Antimicrobial copper coatings are being installed on high-touch transit surfaces on Ontario-based Toronto Transit Commission (TTC) and British Columbia-based TransLink vehicles following a successful pilot phase that supports copper’s ability to kill up to 99.9 percent of bacteria on equipment surfaces.
[Above photo by Translink]
This new round of testing seeks to confirm those results from the first phase of the study, conducted in Vancouver, British Columbia, by evaluating copper surfaces on more transit vehicles over a longer duration of time across two different regions.
In this second phase of testing, medical microbiology teams at Vancouver Coastal Health (VCH) and Mount Sinai Hospital/University Health Network will be undertaking regular bacteria testing, and VCH will be conducting laboratory testing on copper’s ability to kill viruses in addition to bacteria.
This trial – fully funded by Teck Resources Limited as part of its Copper & Health program – will install three types of copper coatings on high-touch surfaces on several TTC buses, subway cars, and streetcars, as well as several TransLink buses and SkyTrain cars.
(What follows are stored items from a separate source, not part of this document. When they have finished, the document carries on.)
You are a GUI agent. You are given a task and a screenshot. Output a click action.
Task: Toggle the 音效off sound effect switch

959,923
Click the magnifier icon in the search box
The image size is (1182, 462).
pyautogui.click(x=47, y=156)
Testing of those coatings – functional copper surface layers, copper alloys, and copper decals – will occur every two months over a one-year period to confirm their bacterial-killing propensity as well as their long-term durability in transit environments.
The results of this trial could improve understanding of options for infection prevention for the transit industry and other industries that rely on shared public spaces, noted Kevin Quinn, TransLink’s CEO, in a statement.
“The [COVID-19] pandemic has taught us to be bold and innovative to continue meeting the needs of our customers,” he said.
“Through this copper pilot, we have partnered with healthcare professionals to find creative ways to make transit cleaner and safer for our customers,” Quinn added. “We’ve found that copper can kill up to 99.9 percent of bacteria on transit surfaces so far. We’re so excited to have our industry-leading pilot expand nationally to learn more about copper’s potential health benefits on transit.”
“If this study confirms the results of the initial first phase study conducted in Vancouver showing the effectiveness of copper to kill 99.9 percent of bacteria, which I believe it will, it will open up the potential for its use in a broad range of settings,” added Dr. Tony Mazzulli, microbiologist-in-chief for the Sinai Health/University Health Network.
“The potential impact of this at reducing the spread of infections from surfaces will be tremendous,” he said.